Second Quarter 2018 Financial Results
- Total revenue was $35.6 million, an increase of 8% year-over-year compared to $32.8 million in the second quarter of 2017.
- Cardlytics Direct revenue was $35.1 million, an increase of 21% compared to $28.9 million in the second quarter of 2017.
- GAAP net loss attributable to common stockholders was $(13.1) million, or $(0.64) per diluted share based on 20.3 million weighted-average common shares outstanding, compared to a loss of $(5.4) million, or $(3.48) per diluted share based on 3.9 million weighted-average common shares outstanding in the second quarter of 2017.
- Adjusted contribution, a non-GAAP metric, was $16.2 million compared to $13.5 million in the second quarter of 2017.
- Adjusted EBITDA, a non-GAAP metric, was a loss of $(2.2) million compared to a loss of $(2.8) million in the second quarter of 2017.
- Non-GAAP net loss was $(4.3) million, or $(0.21) per diluted share based on 20.3 million non-GAAP weighted-average common shares outstanding, compared to a loss of (6.0) million, or $(0.43) per diluted share based on 13.9 million non-GAAP weighted-average common shares outstanding in the second quarter of 2017.
“We delivered solid second quarter financial results highlighted by 21% year-over-year growth in Cardlytics Direct revenue,” said David Evans, CFO of Cardlytics. “Our strong second quarter outperformance for non-GAAP adjusted EBITDA compared to our guidance reflects our top line beat, as well as timing of planned investments, which we would expect to accelerate in the second half of the year related to the Wells Fargo and JP Morgan Chase rollouts.”

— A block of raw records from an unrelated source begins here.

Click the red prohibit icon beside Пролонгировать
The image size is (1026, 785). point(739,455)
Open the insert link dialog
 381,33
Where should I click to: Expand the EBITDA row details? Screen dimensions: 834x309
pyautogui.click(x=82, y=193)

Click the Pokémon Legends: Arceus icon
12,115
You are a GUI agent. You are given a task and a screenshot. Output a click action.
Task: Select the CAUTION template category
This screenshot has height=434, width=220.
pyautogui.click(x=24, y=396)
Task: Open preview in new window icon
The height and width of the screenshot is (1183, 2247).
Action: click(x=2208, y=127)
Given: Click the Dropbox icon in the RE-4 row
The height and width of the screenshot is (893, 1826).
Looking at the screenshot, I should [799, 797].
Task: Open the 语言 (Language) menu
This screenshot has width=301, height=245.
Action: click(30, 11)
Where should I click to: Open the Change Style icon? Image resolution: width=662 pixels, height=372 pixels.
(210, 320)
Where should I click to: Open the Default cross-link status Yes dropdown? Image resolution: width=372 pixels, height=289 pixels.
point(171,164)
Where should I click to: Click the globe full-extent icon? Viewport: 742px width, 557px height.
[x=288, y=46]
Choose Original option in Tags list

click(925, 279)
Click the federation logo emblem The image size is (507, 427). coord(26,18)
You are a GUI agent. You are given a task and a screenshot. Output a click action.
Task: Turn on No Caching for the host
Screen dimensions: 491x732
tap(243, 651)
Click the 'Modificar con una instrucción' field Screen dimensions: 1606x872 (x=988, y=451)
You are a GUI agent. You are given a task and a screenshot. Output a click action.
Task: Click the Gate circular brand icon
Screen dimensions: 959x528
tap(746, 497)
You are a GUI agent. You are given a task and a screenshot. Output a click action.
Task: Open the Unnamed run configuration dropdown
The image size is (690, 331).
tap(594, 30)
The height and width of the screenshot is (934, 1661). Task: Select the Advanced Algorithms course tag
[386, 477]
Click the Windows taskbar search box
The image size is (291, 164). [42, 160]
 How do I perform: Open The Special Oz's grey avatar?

- FI MAUs were 58.8 million, an increase of 9% compared to 53.7 million in the second quarter of 2017.
- ARPU was $0.60 compared to $0.54 in the second quarter of 2017.
Definitions of FI MAUs and ARPU are included below under the caption “Non-GAAP Measures and Other Performance Metrics.”
2018 Financial Expectations
Cardlytics anticipates revenue and non-GAAP adjusted EBITDA to be in the following ranges for the periods indicated (in millions):
|Q3 2018||Full year 2018|
|Revenue||$36.0 – 38.0||$153.0 – 156.0|
|Non-GAAP adjusted EBITDA(1)(2)||$(4.5) – (4.0)||$(14.0) – (13.0)|
|Estimated Non-GAAP weighted-average common shares outstanding, basic and diluted||20.8||20.0|
- With respect to our expectations above under the caption “2018 Financial Expectations,” a reconciliation of adjusted EBITDA to net loss on a forward looking basis is not available without unreasonable efforts due to the high variability, complexity and low visibility with respect to the items excluded from this non-GAAP measure. We have provided a reconciliation of historical non-GAAP financial measures to the most comparable GAAP measures in the financial statement tables included in this press release.
- The adjusted EBITDA expectations for the full year of 2018 includes the impact of an anticipated $1.0 million expense in the fourth quarter of 2018 related to an expected shortfall in meeting a minimum FI Share commitment.